··· Brano da leggere

LECCE - Nella mattinata di ieri, intorno alle ore 10.30, la volante con a bordo il capo Turno, nel pattugliare le zone alla periferia del capoluogo, notava in via Morrone (zona Borgo Pace), all'interno di un parcheggio, un'autovettura di colore scuro con targa straniera dalla quale erano scesi due personaggi dal fare sospetto in quanto si stavano aggirando nei palazzi adiacenti.
Un abitante della zona, riferiva i due erano già stati notati nei giorni precedenti e che, dopo aver colloquiato per pochi minuti tra di loro si stavano dirigendo verso i palazzi. Subito iniziavano le ricerche e dopo alcuni minuti, nella vicina via Dorso venivano individuati due giovani corrispondenti perfettamente alle descrizioni fornite, i quali venivano identificati per i cittadini bulgari M.P. del 79 e il di lui figlio IBS del 97.
All'interno dell'auto segnalata ed in uso ai due, si notava un coltello multiuso ed una pinza in acciaio con manico di colore nero. Ciò nonostante, a specifica richiesta circa la loro presenza in loco e con quale mezzo di locomozione fossero giunti, i due giovani, riferivano di essere arrivati con mezzi pubblici e di aver lasciato la propria autovettura nella città di Gallipoli.

······
··· Dati forniti

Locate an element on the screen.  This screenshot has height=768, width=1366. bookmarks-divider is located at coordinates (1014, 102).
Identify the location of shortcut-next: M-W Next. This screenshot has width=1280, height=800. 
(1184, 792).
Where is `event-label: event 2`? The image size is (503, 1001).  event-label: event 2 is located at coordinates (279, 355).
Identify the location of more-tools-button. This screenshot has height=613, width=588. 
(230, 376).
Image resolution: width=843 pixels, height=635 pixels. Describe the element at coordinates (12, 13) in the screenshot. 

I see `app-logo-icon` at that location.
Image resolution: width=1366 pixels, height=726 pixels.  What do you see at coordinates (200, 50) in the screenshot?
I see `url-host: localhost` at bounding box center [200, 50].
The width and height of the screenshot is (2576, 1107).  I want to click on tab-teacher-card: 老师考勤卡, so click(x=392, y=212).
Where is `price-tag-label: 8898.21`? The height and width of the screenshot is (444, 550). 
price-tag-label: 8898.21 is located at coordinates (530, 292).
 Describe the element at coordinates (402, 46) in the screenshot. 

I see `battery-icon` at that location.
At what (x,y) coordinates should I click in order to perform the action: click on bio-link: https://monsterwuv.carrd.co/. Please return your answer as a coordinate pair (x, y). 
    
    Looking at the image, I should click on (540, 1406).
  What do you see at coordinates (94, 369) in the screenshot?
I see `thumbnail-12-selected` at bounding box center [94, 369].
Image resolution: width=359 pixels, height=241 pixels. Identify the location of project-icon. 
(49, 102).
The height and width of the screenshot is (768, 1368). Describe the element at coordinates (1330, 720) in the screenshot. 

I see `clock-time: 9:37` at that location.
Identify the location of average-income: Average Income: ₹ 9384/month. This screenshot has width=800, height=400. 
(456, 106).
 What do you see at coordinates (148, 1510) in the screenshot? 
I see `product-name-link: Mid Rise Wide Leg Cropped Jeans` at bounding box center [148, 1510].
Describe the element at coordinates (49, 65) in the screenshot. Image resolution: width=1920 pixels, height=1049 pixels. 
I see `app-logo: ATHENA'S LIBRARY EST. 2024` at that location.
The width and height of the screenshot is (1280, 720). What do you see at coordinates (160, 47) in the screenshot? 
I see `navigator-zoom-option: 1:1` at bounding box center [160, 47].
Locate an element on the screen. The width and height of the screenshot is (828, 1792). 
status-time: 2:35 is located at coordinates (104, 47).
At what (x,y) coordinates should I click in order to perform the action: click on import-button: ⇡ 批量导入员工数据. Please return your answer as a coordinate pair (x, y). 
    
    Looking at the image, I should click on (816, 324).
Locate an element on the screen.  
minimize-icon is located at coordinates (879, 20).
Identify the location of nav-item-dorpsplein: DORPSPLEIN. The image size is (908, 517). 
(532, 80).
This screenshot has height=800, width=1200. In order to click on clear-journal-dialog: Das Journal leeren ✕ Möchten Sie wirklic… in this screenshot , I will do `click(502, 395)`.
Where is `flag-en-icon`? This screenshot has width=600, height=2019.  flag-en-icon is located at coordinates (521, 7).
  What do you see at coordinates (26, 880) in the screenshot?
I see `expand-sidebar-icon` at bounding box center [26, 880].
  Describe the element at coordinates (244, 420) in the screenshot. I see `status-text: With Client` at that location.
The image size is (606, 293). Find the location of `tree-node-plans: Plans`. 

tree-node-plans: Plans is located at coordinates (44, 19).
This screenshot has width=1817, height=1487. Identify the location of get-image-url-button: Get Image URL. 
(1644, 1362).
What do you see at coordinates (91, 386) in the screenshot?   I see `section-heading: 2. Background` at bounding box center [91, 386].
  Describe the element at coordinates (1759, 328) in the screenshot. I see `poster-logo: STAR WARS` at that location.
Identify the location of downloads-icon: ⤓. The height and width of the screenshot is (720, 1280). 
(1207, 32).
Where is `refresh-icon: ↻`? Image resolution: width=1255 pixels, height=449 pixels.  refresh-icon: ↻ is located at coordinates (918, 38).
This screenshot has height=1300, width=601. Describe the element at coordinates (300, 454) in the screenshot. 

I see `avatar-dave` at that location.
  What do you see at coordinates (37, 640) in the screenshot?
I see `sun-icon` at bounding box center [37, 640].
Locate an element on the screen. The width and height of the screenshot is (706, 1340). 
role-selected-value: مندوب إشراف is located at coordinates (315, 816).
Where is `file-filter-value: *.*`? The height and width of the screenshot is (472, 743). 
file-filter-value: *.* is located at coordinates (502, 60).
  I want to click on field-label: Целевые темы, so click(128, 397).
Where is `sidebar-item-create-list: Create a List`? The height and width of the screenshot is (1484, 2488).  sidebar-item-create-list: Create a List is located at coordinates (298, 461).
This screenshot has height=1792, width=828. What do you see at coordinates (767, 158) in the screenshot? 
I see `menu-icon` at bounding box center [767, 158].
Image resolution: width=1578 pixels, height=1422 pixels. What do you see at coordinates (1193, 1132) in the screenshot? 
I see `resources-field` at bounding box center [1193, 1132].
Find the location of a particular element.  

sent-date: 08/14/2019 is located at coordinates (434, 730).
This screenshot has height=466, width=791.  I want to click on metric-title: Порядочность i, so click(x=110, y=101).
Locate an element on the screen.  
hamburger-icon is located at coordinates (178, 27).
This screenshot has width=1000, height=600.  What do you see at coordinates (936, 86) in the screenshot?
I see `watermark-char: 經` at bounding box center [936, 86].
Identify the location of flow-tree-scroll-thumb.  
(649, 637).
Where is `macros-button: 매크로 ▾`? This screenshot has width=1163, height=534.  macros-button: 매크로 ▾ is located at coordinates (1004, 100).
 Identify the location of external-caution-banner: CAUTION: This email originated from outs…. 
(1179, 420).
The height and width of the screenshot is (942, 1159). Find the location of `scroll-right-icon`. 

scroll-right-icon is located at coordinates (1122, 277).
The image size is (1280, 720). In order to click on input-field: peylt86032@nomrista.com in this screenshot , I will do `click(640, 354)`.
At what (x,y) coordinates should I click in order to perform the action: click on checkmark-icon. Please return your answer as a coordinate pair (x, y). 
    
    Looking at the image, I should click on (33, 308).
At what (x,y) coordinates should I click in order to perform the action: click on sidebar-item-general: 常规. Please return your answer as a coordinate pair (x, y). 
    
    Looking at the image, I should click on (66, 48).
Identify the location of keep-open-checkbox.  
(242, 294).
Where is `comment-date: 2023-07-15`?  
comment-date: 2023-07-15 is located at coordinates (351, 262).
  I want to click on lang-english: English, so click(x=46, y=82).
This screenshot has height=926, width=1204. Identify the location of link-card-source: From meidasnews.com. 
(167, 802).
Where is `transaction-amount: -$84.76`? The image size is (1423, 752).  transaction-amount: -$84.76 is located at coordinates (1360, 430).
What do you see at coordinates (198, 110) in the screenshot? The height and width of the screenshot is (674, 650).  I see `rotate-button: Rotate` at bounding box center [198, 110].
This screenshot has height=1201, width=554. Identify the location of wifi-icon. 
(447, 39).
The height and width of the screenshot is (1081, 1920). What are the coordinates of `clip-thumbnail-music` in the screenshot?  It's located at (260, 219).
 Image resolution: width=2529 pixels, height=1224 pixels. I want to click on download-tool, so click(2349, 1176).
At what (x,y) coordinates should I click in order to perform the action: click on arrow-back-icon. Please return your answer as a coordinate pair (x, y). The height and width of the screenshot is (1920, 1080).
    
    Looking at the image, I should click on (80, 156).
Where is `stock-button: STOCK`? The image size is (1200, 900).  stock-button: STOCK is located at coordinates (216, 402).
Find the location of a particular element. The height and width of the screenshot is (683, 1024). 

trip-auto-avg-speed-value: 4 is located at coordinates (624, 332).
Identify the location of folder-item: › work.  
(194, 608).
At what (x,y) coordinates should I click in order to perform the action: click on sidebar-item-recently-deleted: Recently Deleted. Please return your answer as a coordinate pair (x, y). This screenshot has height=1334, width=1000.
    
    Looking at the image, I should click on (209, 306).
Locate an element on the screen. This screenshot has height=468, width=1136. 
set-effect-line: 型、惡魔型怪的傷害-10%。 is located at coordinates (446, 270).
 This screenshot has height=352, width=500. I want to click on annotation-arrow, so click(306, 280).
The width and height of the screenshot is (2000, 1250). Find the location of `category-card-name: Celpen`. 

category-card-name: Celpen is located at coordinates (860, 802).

······

(Consegna):
Riprendi l'articolo sul controllo della volante a Lecce e proseguilo dopo l'ultima frase riportata. L'elenco è materiale a sé, distinto dall'articolo.

(Soluzione):
Un controllo sommario sui due permetteva però di rinvenire le chiavi dell'autovettura segnalata, motivo per il quale entrambi sono stati condotti negli uffici della Questura.
Qui, è stato accertato come in passato MP è stato indagato sempre dalle Volanti per furto di metalli all'interno della ex manifattura tabacchi di questa via Dalmazio Birago unitamente ad altri suoi connazionali e quindi, sulla base di quanto emerso, è stato nuovamente deferito in stato di libertà indagato in stato di libertà per possesso ingiustificato di arnesi atti allo scasso.